**TO DO**
Swap "captions" for "subtitles" and write out the lines below again with nothing else changed. Leave out the pictures.

**DATASET EXTRACT**
:::::

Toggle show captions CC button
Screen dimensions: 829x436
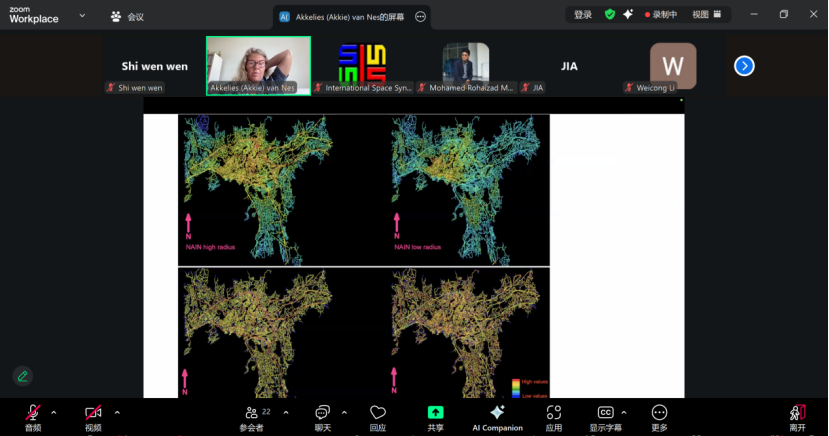click(x=605, y=416)
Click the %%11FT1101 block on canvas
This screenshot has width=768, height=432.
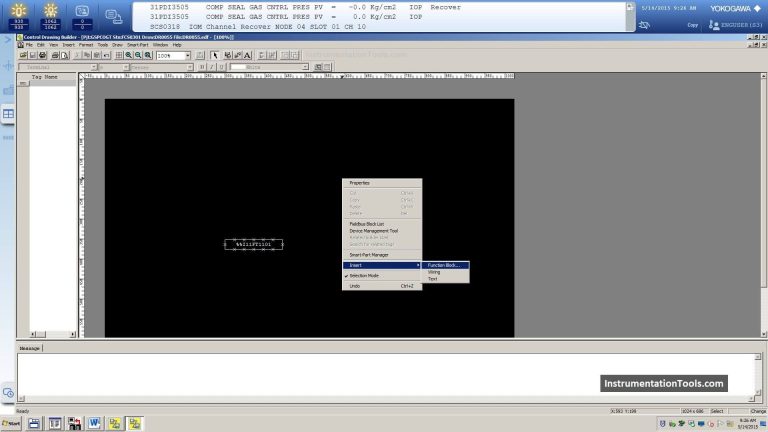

:::::

**OUTPUT OF THE TASK**
Toggle show subtitles CC button
Screen dimensions: 829x436
click(x=605, y=416)
Click the %%11FT1101 block on canvas
This screenshot has width=768, height=432.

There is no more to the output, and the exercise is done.